ACIS1、ADIS0ビットによって設定されているコンパレータ出力変化による割り込みが発生した場合、このビットがハードウェアによりセットされます。 ACIEビットがセットされていて、SREGのIビットがセットされている場合、アナログ・コンパレータ割り込み処理が実行されます。 対応する割り込みベクトルが実行されると、ACIビットはハードウェアによってクリアされます。 別の方法としては、このフラグに1を書き込むことでクリアすることができます。
ACIEビットに1が書き込まれていて、ステータス・レジスタのIビットがセットされている場合、アナログ・コンパレータ割り込みが有効になります。 0が書き込まれている場合、同割り込みは無効となります。
このビットに1を書き込むと、タイマー/カウンター1のインプット・キャプチャ機能のトリガーをアナログ・コンパレータによって行うことができます。 このとき、コンパレータ出力はインプット・キャプチャ回路の入力部に直接接続され、タイマー/カウンター1のノイズ抑制回路、エッジ選択機能を利用することができます。 0が書き込まれている場合、アナログ・コンパレータとインプット・キャプチャ機能との間に接続関係はありません。 コンパレータによってタイマー/カウンター1のインプット・キャプチャ割り込みを発生させるためには、タイマー割り込みマスク・レジスタ(TIMSK1)のICIE1ビットをセットしておく必要があります。
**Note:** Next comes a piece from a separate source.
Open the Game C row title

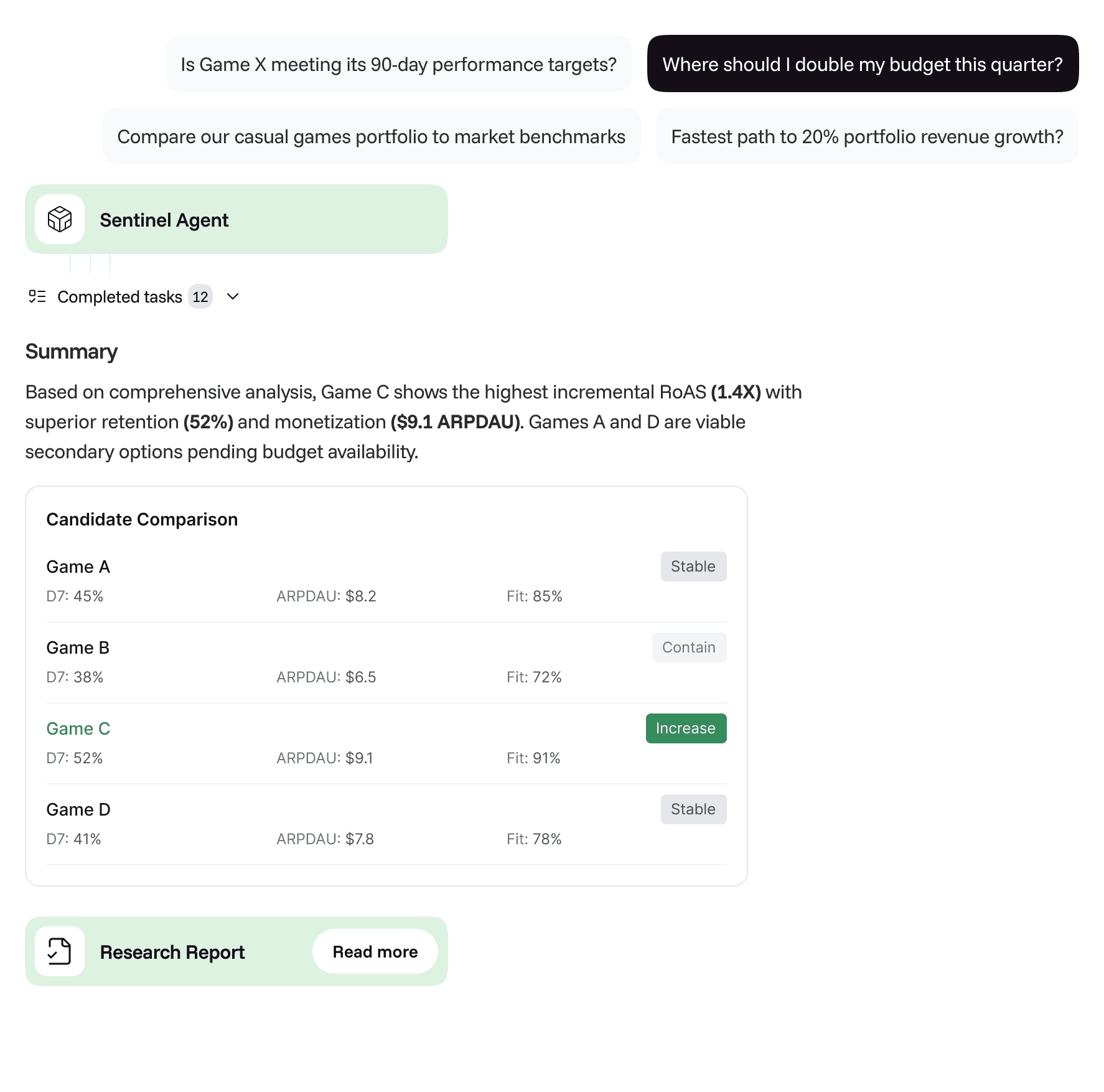[x=78, y=728]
このビットにより、アナログ・コンパレータ割り込みをいつ発生させるかを決定します。 各設定をTable 22-2に表します。
ACIS1 | ACIS0 | 割り込みモード |
---|---|---|
0 | 0 | コンパレータの出力が変化したら割り込み発生 |
0 | 1 | (予約) |
1 | 0 | コンパレータ出力の立ち下がりエッジで割り込み発生 |
1 | 1 | コンパレータ出力の立ち上がりエッジで割り込み発生 |
ACIS1/ACIS0ビットを変更する際は、ACSRレジスタのACIEビットをクリアしてアナログ・コンパレータ割り込みを無効にしておく必要があります。 そうしないと、このビットの変更の際に割り込みが発生する場合があります。
ビット | 7 | 6 | 5 | 4 | 3 | 2 | 1 | 0 | |
(0x7F) | - | - | - | - | - | - | AIN1D | AIN0D | DIDR |
Read/Write | R | R | R | R | R | R | R/W | R/W | |
初期値 | 0 | 0 | 0 | 0 | 0 | 0 | 0 | 0 |
このビットはATmega48/88/168では未使用で、読み出し時には常に0になります。
このビットに1を書き込むと、AIN1/0端子のデジタル入力バッファが無効になり、それぞれの端子に対応するポートのPINレジスタのビットは常に0になります。 AIN1/0端子にアナログ信号を入力していて、その端子をデジタル入力として使用しない場合は、このビットに1を書き込みデジタル入力バッファでの消費電力が少なくなるようにしてください。